I was about to tell them that it didn’t hurt anymore when the witch called me over. She took out a measuring tape from her pocket and wrapped it around my head. I was nervous. With a magician’s flourish she showed Mama and Babushka a thumbed number. Then she dug her cold fingers into my scalp.
“Ah yes, I can see the pain now, strong pain. You poor child,” she chanted in a low voice. “The pain is like black ink, filling your head, and your head is a giant inkwell. All those spirits are floundering in the ink — I see them. They want to express their pain through you, but we will banish them out of your head — banish! banish! banish! — tell them to go and cry elsewhere!”
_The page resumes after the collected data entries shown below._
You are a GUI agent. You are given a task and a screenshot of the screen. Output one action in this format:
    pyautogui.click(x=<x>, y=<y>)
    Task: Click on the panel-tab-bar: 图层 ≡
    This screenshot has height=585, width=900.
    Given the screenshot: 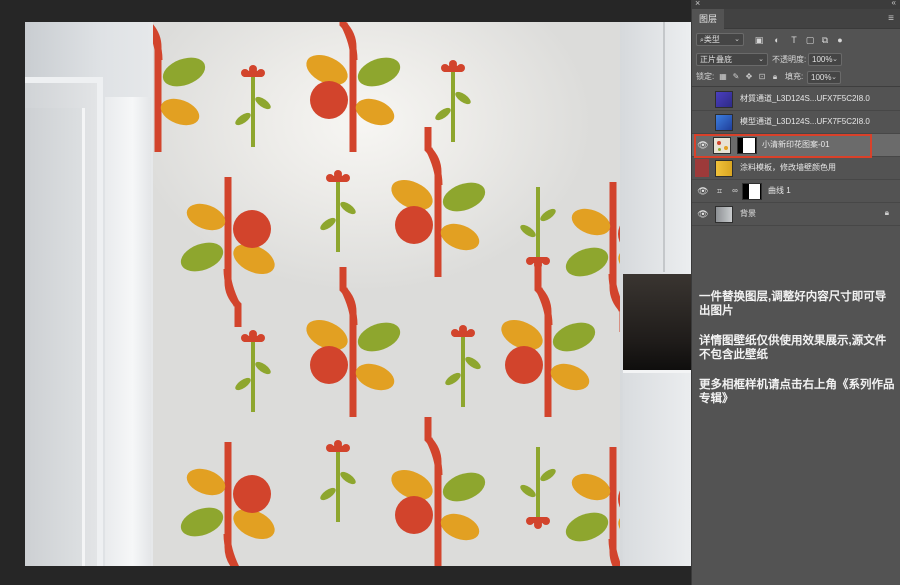 What is the action you would take?
    pyautogui.click(x=796, y=19)
    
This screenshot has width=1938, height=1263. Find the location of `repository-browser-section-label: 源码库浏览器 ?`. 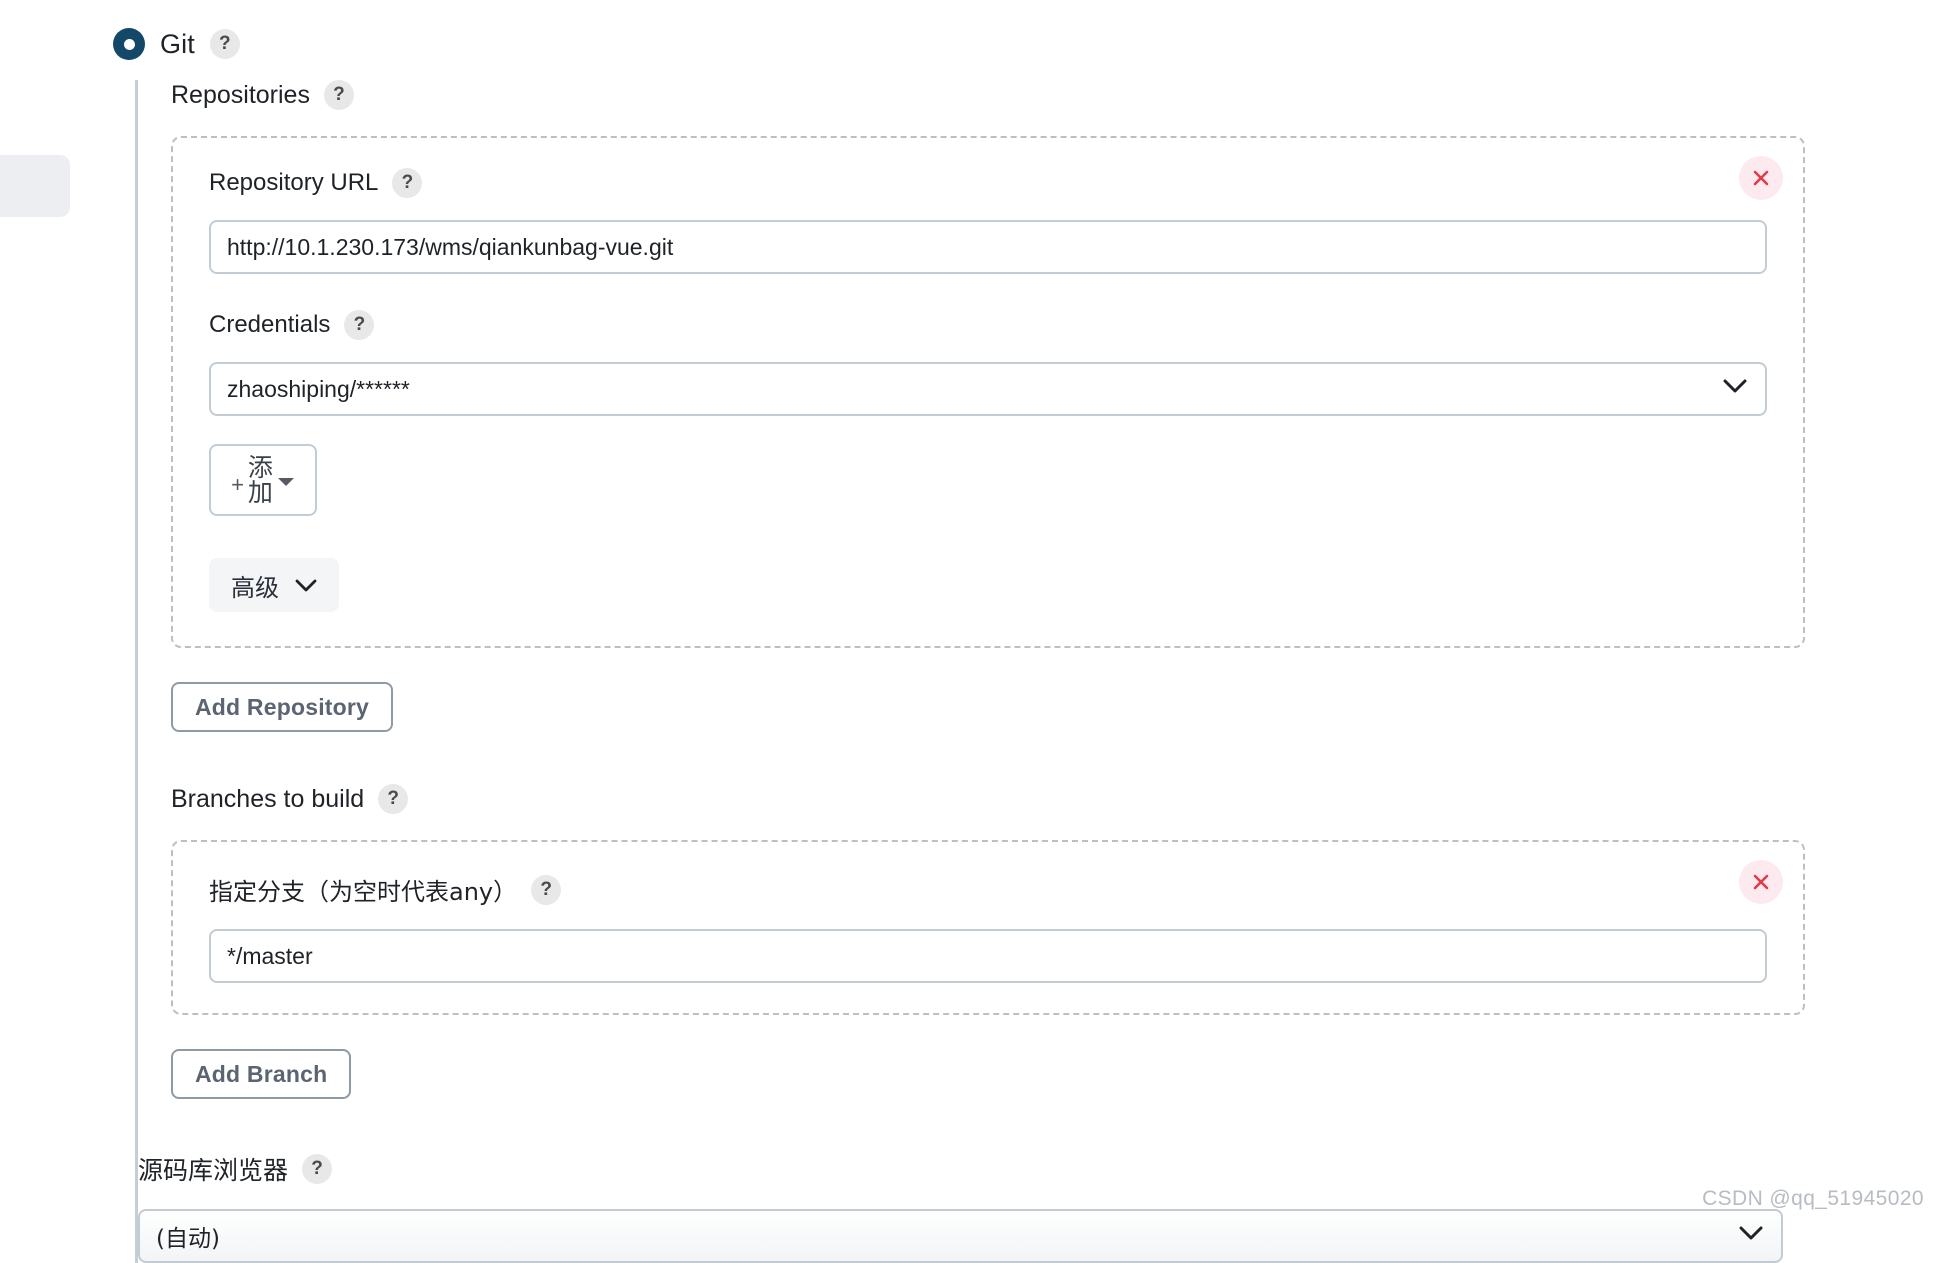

She encircled my head with her fingers and rubbed it, singing something folky under her breath. She smelled more like Mama than a witch — of dishwater and borsch and Lancôme perfume. She massaged her song into my head, hard and fast, now building my hair up into a crown, now letting it fall to my shoulders. “Into the forest they go! Into the forest! Into the forest!” she shrieked.
It felt good, but so what: this witch didn’t know what she was doing. She had been wrong in her diagnosis of my pain, which was gone. I was doomed.
She lifted her hands and blew hot breath on my nape.
“How do you feel?” Mama said. She was pale, her big, gray eyes shining with fever. No, I never wanted her to die or go away, even if it meant I wouldn’t get the magical helping doll like Vasilisa’s. Instead of growing up, I would shrink, I would turn into a doll myself and ride in Mama’s pocket everywhere.
“It doesn’t hurt anymore,” I said and smiled. “She stopped the pain.”
Mama jumped from her chair and clutched me to her chest. “Oh God, thank you. Thank you, Galina Kirillovna.”
The witch’s name turned out to be just an ordinary Russian name. “You’re welcome. This one wasn’t too hard because she’s so young,” she said. “May your daughter grow up healthy and happy. And remember that the child’s health depends on the mother’s.”
She measured my head again and showed the mark to Mama and Babushka. My head had shrunk two centimeters. I touched it all over. Ears, mouth, nose, eyes — everything seemed intact. Maybe something had happened after all. Maybe she’d somehow altered the surface of my skull so it was now impossible for the UFO to land. I wouldn’t know until the next attack.